### Instruction 1
Pick out each line of the records below that contains the string "Viewport" and copy those lines.

Surprise #1 today came when Stephen Collins served up what, in the first panels, looked like yet another “wedded to tech” gag with a “Motel of the Mysteries” homage, but then turned into something much more specific and quite funny. You should go read the rest.

Or it might just be me: I’ve got a couple of Smart TVs and am in the process of cutting the cord, which is a little more complex when you live far enough out in the boonies that an indoor antenna won’t pull in anything.

Fubo gives me my regional stations as well as a good selection of cable offerings, but, as in Collins’ cartoon, there is a learning curve to streaming everything.

The other issue is that the connection drops out from time to time, and I don’t know if it’s because Fubo is still in its infancy or because I’ve bought cheap-ass Smart TVs.

Which reminds me of when CDs first came out and people complained that the sound was tinny and the problem was mostly that they had a lot invested in really good stereo systems around their vinyl but were using cheesy starter-set CD players.

Maybe if I trace around the edges of my Smart TVs with a green Magic Marker …

 

The other surprise comes because I generally pass over “I Hate Hillary” cartoons. They contain a lot of Boy-Who-Cried-Wolf factor, because, when you hammer a topic too often, nobody listens when the charge is valid.

All of which is to say that I agree with Gary Varvel on this one, which is quite a surprise.

But yesterday I heard a report on NPR — which I would note is neither Fox nor Breibart — in which Hillary doubled-down on her support for Bill’s affair with Monica Lewinsky and #MeToo be damned.

Granted, back then, I, too, passed it off as a consensual affair between two adults.

At the time. And I’d defend that.

However, most of us have since become a lot more woke on the topic of 22-year-old employees of 49-year-old bosses.

It’s a bit like freaking out over the number of Founders who owned slaves: There is a colossal and critical difference between “excusing” it or “accepting” it and cautiously, thoughtfully analyzing the complexity of history and human nature and social context.

### Instruction 2
Extend the cartoon commentary above, starting right after its last sentence.

### Provided data

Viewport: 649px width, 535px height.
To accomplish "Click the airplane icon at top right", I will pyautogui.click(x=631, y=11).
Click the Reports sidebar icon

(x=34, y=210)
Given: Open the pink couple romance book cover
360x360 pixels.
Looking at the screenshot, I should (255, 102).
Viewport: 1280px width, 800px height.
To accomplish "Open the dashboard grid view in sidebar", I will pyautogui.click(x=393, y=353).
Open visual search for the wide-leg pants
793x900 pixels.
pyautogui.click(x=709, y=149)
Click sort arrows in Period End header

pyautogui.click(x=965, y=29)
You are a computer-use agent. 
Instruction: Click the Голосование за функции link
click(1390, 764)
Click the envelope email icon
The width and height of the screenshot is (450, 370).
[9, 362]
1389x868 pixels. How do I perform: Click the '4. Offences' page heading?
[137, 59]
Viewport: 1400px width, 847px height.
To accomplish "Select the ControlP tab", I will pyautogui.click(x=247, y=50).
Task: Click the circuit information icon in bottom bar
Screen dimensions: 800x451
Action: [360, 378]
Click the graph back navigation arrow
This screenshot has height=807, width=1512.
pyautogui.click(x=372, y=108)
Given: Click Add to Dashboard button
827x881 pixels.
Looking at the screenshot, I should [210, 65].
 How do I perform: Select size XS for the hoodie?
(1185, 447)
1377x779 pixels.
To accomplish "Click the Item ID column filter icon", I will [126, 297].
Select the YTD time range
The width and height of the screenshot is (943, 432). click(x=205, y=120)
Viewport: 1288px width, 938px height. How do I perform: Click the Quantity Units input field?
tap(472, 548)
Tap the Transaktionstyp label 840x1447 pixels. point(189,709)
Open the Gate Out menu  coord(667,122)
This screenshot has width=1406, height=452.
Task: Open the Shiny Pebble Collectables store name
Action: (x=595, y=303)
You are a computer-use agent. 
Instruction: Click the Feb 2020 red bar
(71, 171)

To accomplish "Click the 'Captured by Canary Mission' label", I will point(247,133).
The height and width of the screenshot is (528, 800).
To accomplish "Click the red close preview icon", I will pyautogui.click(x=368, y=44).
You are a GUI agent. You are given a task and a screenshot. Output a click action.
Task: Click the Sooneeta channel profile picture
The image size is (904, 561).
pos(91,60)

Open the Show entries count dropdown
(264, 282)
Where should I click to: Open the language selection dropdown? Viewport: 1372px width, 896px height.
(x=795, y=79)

### Exercise answer 1
Viewport: 649px width, 535px height.
Viewport: 1280px width, 800px height.
Viewport: 1400px width, 847px height.
Viewport: 1288px width, 938px height. How do I perform: Click the Quantity Units input field?
Where should I click to: Open the language selection dropdown? Viewport: 1372px width, 896px height.

### Exercise answer 2
That is, it’s horrific that any of our Founders owned slaves, but there you have it. And it’s proper and intelligent to ponder the principles of their writings in light of the fact.

But ponder, don’t knee-jerk, either direction.

Much of history requires a great deal of pondering, which is what makes it so interesting.

And, in this particular case, while I don’t think he should have been forced to resign, I do think he should have been honest, apologized profusely, served out the rest of his term and then disappeared into the mists of history.

As for context, a quarter century has passed since she said, “You know, I’m not sitting here, some little woman standing by my man like Tammy Wynette,” but she sure is sitting there standing by her man today and it won’t do.

It simply will not do.

 

Though, speaking of Herself, Phil Hands serves up a slow floater destined to be slammed over the right field wall.

Trump doesn’t believe in “guilty until proven innocent.” He believes in “guilty even after being proven innocent.”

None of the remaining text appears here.